Days of their lives

Early morning, sunshine after days of rain, the grass still soggy. The kangaroo family has decided that just inside the forever-open gate, on the hard-packed clay track, is the driest place to rest.

They know my car only moves out of the shed every few weeks — the track’s more for them than for me.

Midday, and one of the echidnas has been poking about on the same track, then working its way down some steps cut into the bank. It had reached the flat area near the cabin and was moseying along the wall towards my steps.

I’d had to net the ornamental grape there, so its shoots had a chance to grow to be my summer shade. Having already seen a joey go under it and panic somewhat, suddenly I saw a potential problem in the combination of spikes and netting, should the echidna go in under the wire.

As it did, but kept going, under the verandah and out. Untangling an echidna might not have been easy.

Late afternoon, and over the top of the netted toddler barrier, a wallaby family was mowing the grass near the steps. I’m no longer sure if I’m netted in, or they out. Lucky I have long legs for a shortie and can step over this barrier.

I had to add the netting because one day I surprised a joey munching on the plants on the verandah, having got through the wooden bars.

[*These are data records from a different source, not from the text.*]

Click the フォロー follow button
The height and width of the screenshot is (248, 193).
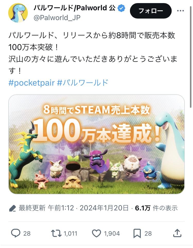tap(151, 11)
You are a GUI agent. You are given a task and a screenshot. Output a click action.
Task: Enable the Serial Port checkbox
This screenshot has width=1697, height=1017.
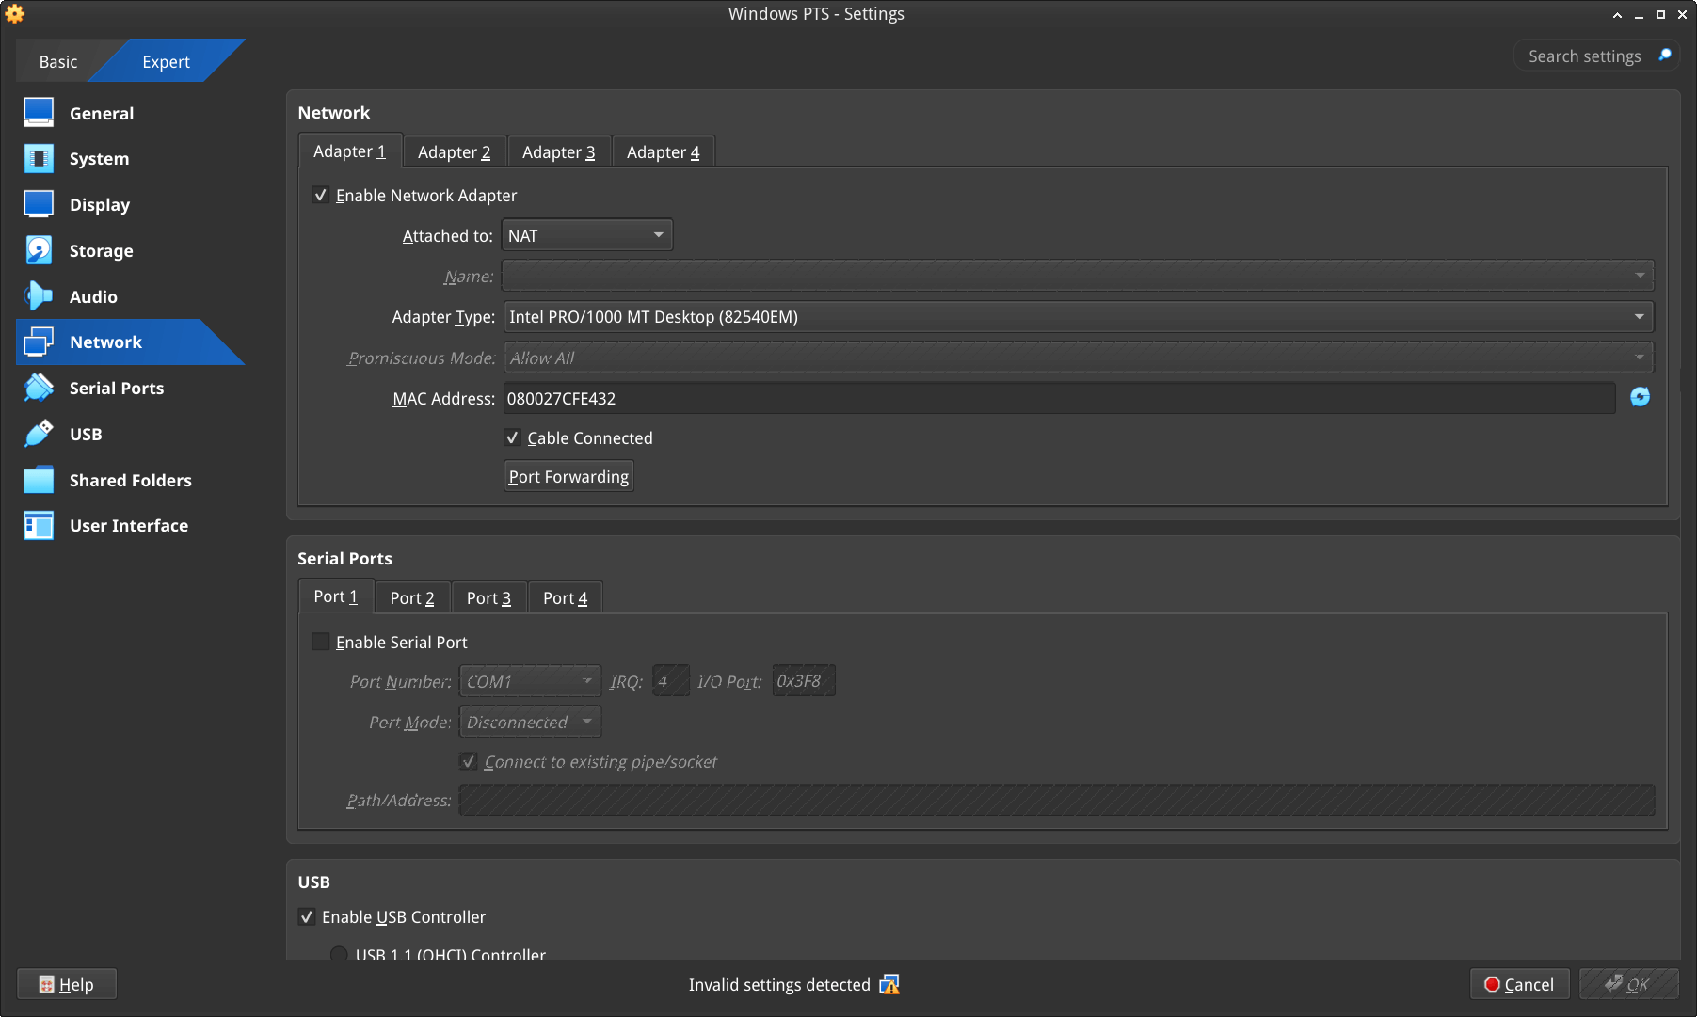click(321, 642)
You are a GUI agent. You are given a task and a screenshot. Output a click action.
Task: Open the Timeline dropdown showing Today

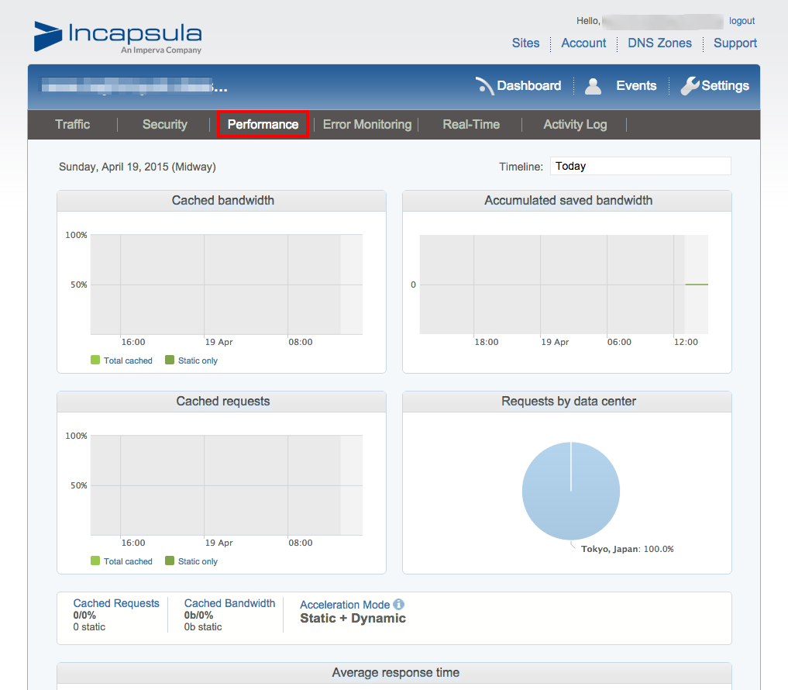pos(640,166)
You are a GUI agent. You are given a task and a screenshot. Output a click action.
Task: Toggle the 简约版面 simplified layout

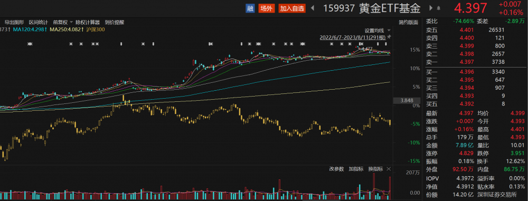tap(409, 22)
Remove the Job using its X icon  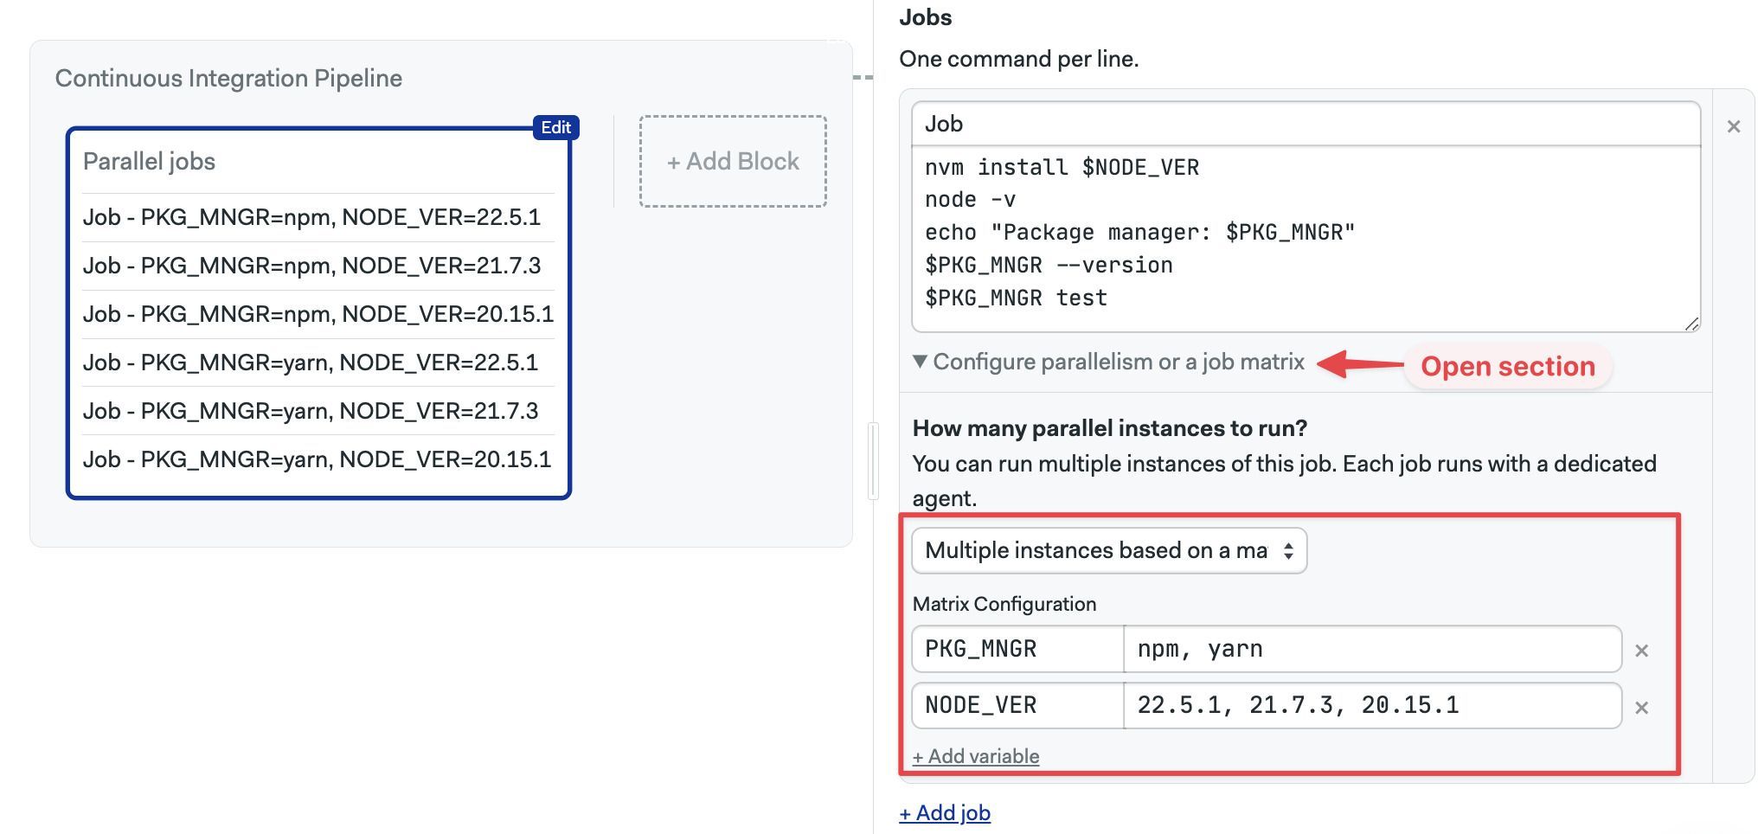click(x=1733, y=127)
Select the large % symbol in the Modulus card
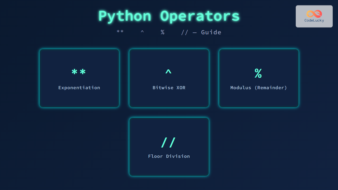The width and height of the screenshot is (338, 190). pos(258,73)
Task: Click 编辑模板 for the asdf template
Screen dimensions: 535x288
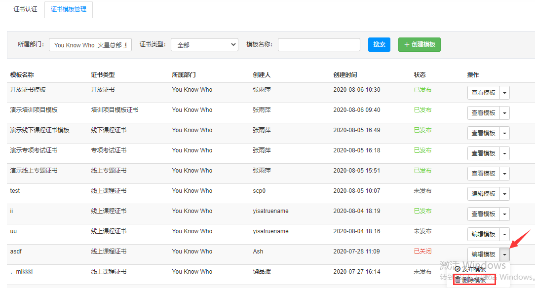Action: pos(483,254)
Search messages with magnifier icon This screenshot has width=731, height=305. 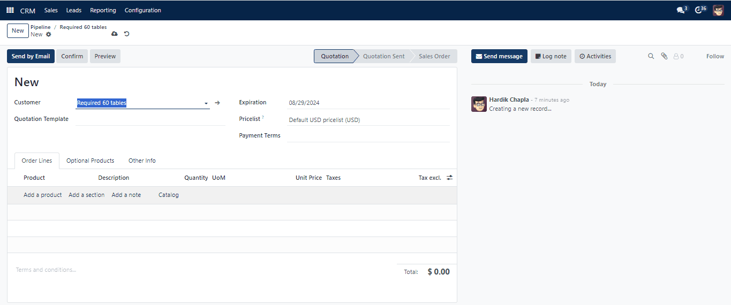651,56
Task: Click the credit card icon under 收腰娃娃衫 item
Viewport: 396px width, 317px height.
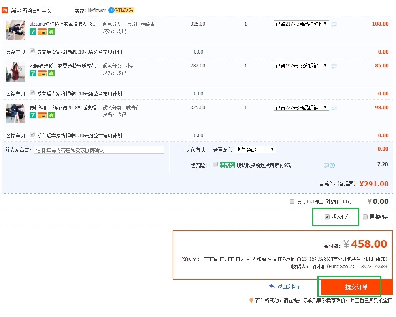Action: (42, 73)
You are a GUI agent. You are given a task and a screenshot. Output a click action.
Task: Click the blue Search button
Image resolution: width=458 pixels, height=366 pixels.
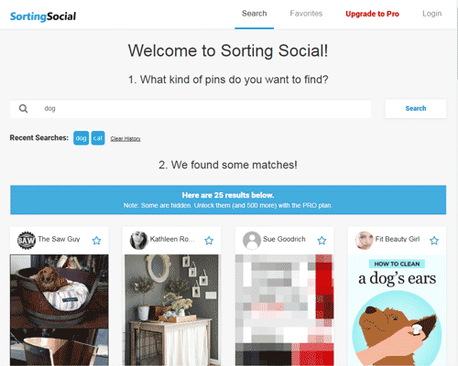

I don’t mean to be voyeuristic but sometimes the colloquial greeting, ‘How’re they hanging?’ takes on new meaning. And to think they leap through the tall tussocks without getting caught up or damaged…

3 thoughts on “Days of their lives”

  1. Hi Laura and Denis,
    I likened them to poi balls in my first book! I get the bent penis reason but would love to know why the supply storage is so exposed??

  2. Nice post, Sharyn.
    I was concerned about your Echinda – but I need not have worried.
    Loved your last comment. I hadn’t even noticed till I read the text (twice).